Morgan Stanley accuse le coup de la crise au terme d’une année noire

le 18/12/2008 L'AGEFI Quotidien / Edition de 7H

La banque de Wall Street a perdu 2,2 milliards de dollars au dernier trimestre à cause de ses activités de marché

Au lendemain de son homologue Goldman Sachs, Morgan Stanley s’est livré à l’exercice périlleux de la publication de ses comptes au titre du dernier trimestre 2008 (clos fin novembre). Alors que les deux banques d'investissement sont les seules de Wall Street à avoir survécu à la crise ayant balayé le secteur, toutes deux en portent les stigmates, notamment dans leurs activités de marché.

Là où Goldman Sachs a enregistré un résultat négatif de 2,12 milliards de dollars, Morgan Stanley a accusé une perte trimestrielle de 2,2 milliards de dollars, soit 2,24 dollars par action, contre une perte de 3,59 milliards de dollars un an plus tôt liée à l’enregistrement de 9,4 milliards de dépréciations au début de la crise. Ce résultat se révèle moins bon qu’attendu par les spécialistes qui misaient sur une perte de 0,34 dollar.

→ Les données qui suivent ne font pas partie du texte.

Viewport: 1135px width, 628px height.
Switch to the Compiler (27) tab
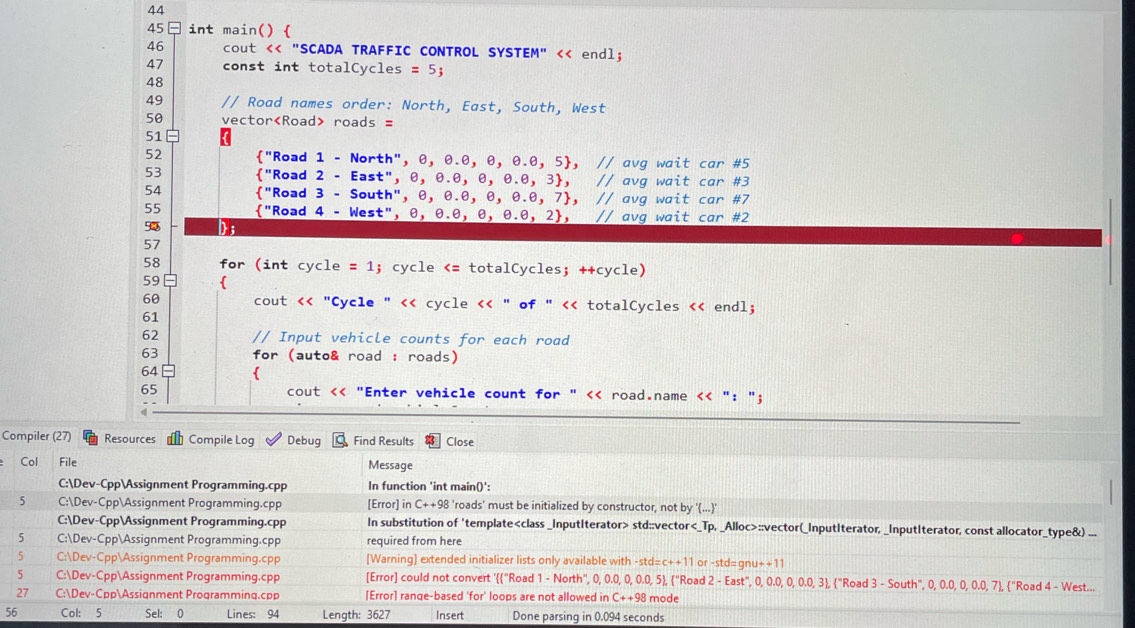coord(36,436)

Les revenus dans la banque d’investissement ont chuté de 50% à 788 millions de dollars, comme chez Goldman Sachs (-48% à 1,03 milliard). Touchées par un net ralentissement de l’activité, les activités de conseil ont reculé de 32% à 528 millions de dollars, contre une baisse de 63% pour les activités de souscription (107 millions de dollars dans les actions et 108 millions de dollars dans les produits à taux fixes). Dans les activités de marché, les revenus issus du courtage sur actions ont reculé de 30% à 1,7 milliard de dollars. 

Morgan Stanley a par ailleurs enregistré une perte de 1,2 milliard de dollars au sein de sa division courtage sur produits à taux fixes et une autre perte de 1,1 milliard de dollars lié à des dépréciations sur prêts. Les pertes d’investissement du groupe se sont élevées à 1,8 milliard de dollars, en raison notamment d’engagements dans des fonds immobiliers.

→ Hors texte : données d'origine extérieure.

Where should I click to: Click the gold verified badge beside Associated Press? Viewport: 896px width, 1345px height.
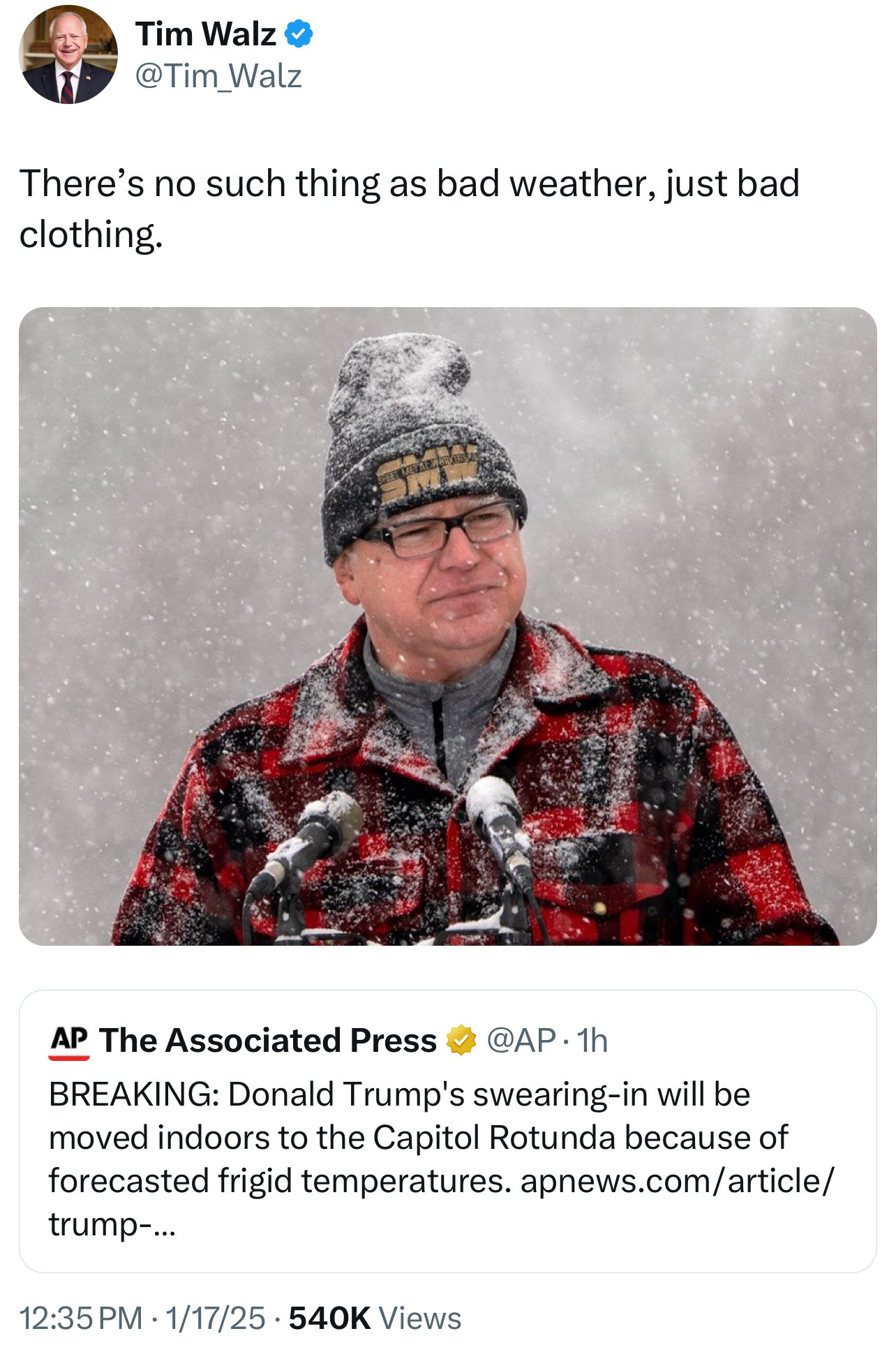(461, 1041)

Sur l’ensemble de l’année, Morgan Stanley est toutefois parvenue à demeurer rentable en dégageant un bénéfice de 1,7 milliard de dollars sur la base d’un produit net bancaire de 24,7 milliards de dollars.

Au jour de cette publication, l’agence de notation Moody’s a dégradé les notes de la dette senior de Morgan Stanley (de A1 à A2), mettant en lumière la vulnérabilité croissante du modèle du groupe à la crise, la faiblesse des résultats annoncés ainsi que la poursuite d’un environnement opérationnel difficile.